[PAGE TEXT start]

- Born: Linden Stanley Blue 1936 (age 89–90) Meeker, Colorado, US
- Occupation: Businessman
- Known for: Co-owner and vice-chairman, General Atomics
- Parents: James Elliot Blue (died 1986) (father); Virginia Neal Blue (died 1970) (mother);
- Relatives: Neal Blue (brother)

= Linden Blue =

American aviation executive

Linden Stanley Blue (born 1936) is an American aviation executive. He is the co-owner and vice chairman of General Atomics, the U.S. military contractor that manufactures the Predator drones used by the United States Marine Corps, Air Force, and the Central Intelligence Agency (CIA). He is also the managing director of the aircraft manufacturer Spectrum Aeronautical.

[PAGE TEXT end]
[DATA LINES start]

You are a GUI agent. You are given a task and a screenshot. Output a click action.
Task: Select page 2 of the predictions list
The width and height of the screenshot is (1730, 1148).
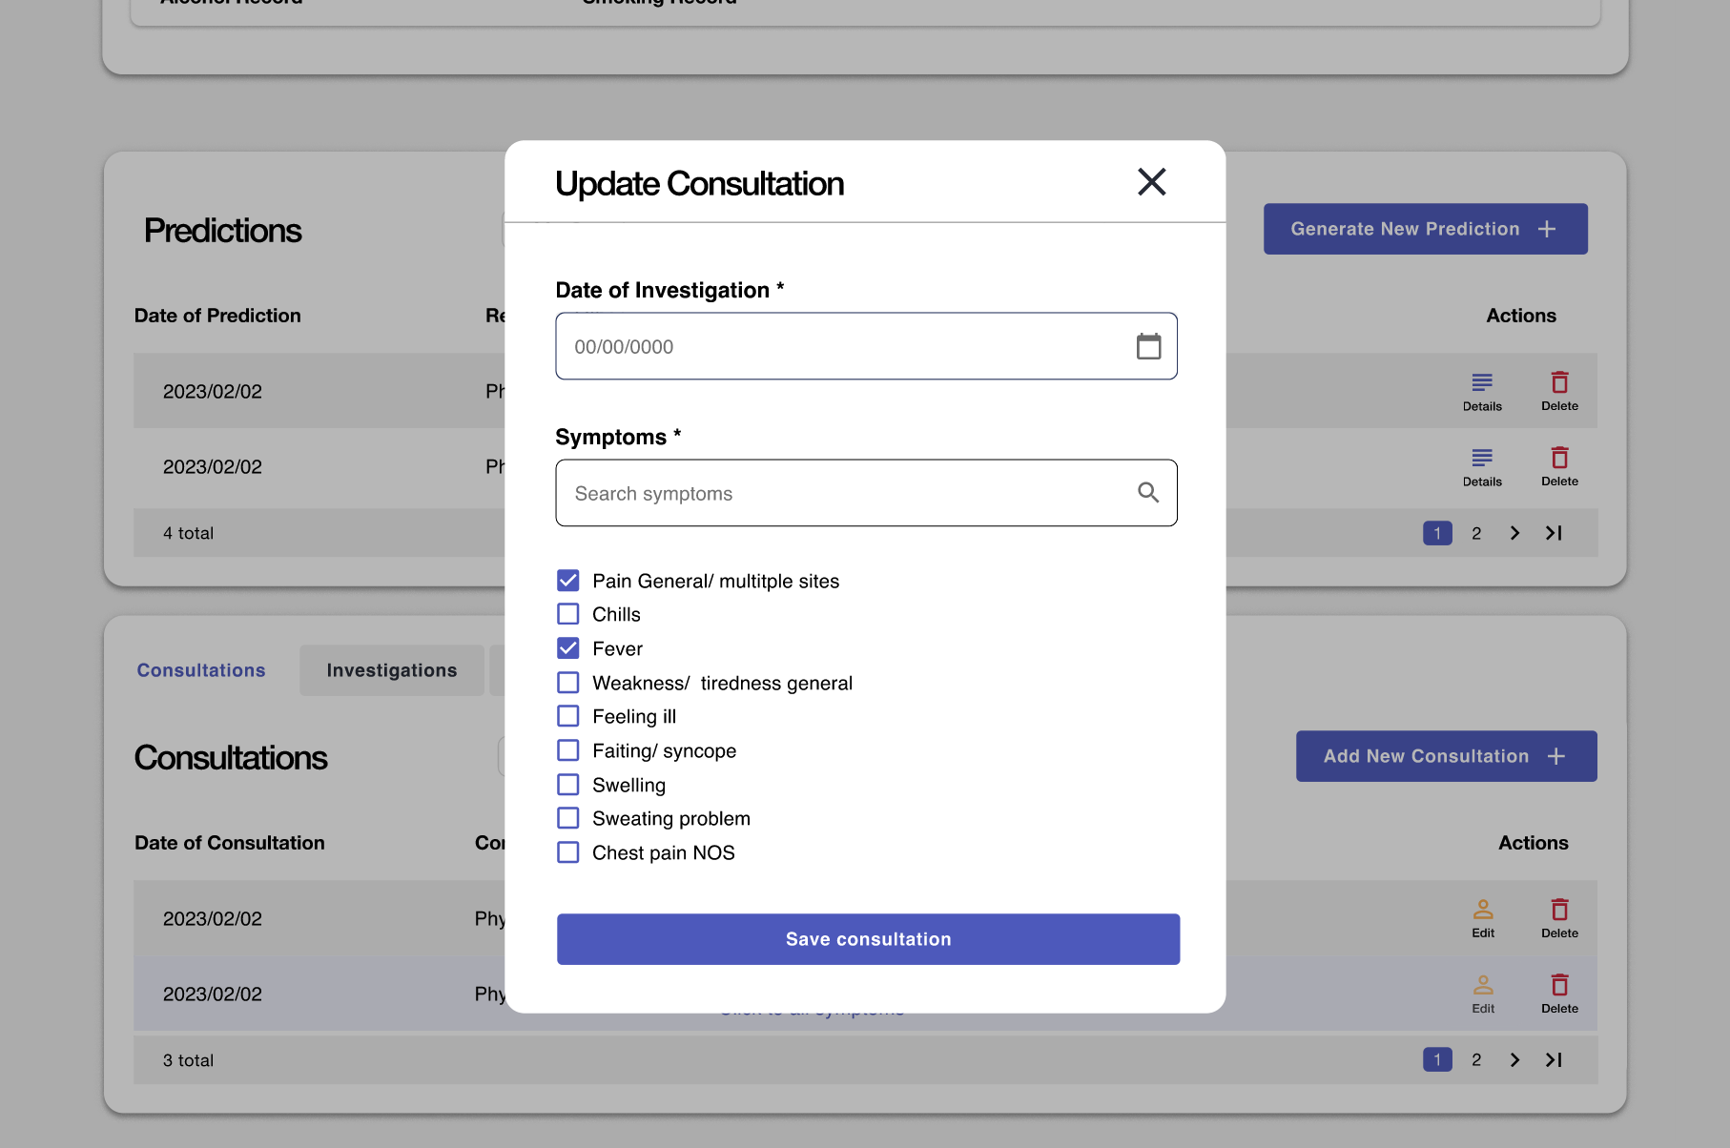click(x=1475, y=533)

[DATA LINES end]

PROBLEM DETAILS:
Reproduce the Linden Blue profile text word for word.

REPLY TO THE TASK:
- Born: Linden Stanley Blue 1936 (age 89–90) Meeker, Colorado, US
- Occupation: Businessman
- Known for: Co-owner and vice-chairman, General Atomics
- Parents: James Elliot Blue (died 1986) (father); Virginia Neal Blue (died 1970) (mother);
- Relatives: Neal Blue (brother)

= Linden Blue =

American aviation executive

Linden Stanley Blue (born 1936) is an American aviation executive. He is the co-owner and vice chairman of General Atomics, the U.S. military contractor that manufactures the Predator drones used by the United States Marine Corps, Air Force, and the Central Intelligence Agency (CIA). He is also the managing director of the aircraft manufacturer Spectrum Aeronautical.